*TASK PROMPT*. Look below for the line that contains "Instruction: Focus the Search an event field", then quote it and all the lines after it, exactly, with the pictures left out.

(Collected data entries)
=-=-=
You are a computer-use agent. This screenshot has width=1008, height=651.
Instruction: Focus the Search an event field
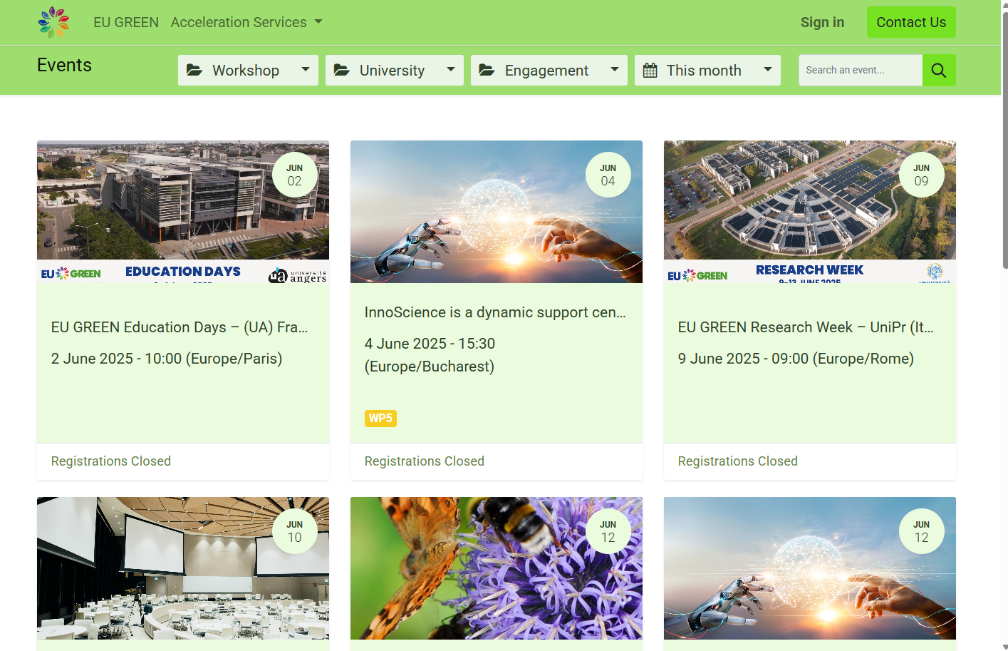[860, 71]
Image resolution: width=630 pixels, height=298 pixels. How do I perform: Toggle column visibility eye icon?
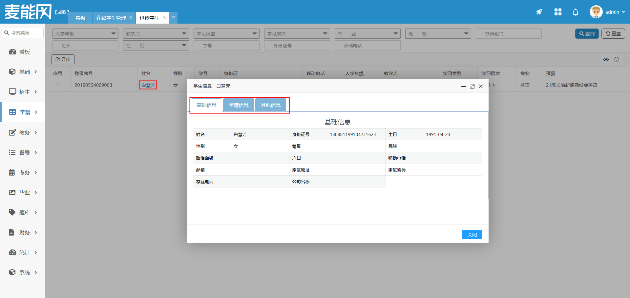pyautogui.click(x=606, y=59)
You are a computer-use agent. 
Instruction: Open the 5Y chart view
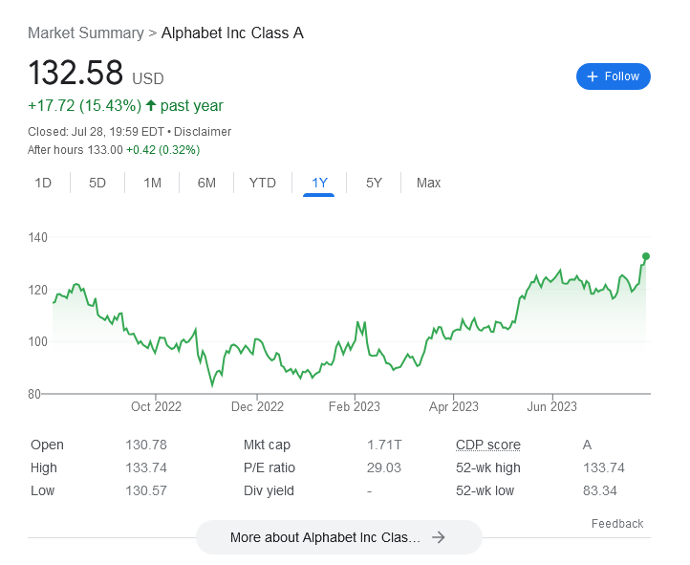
=-=-=
*RESPONSE AREA*.
Instruction: Focus the Search an event field
[860, 71]
Image resolution: width=630 pixels, height=298 pixels. How do I perform: Toggle column visibility eye icon?
pyautogui.click(x=606, y=59)
You are a computer-use agent. 
Instruction: Open the 5Y chart view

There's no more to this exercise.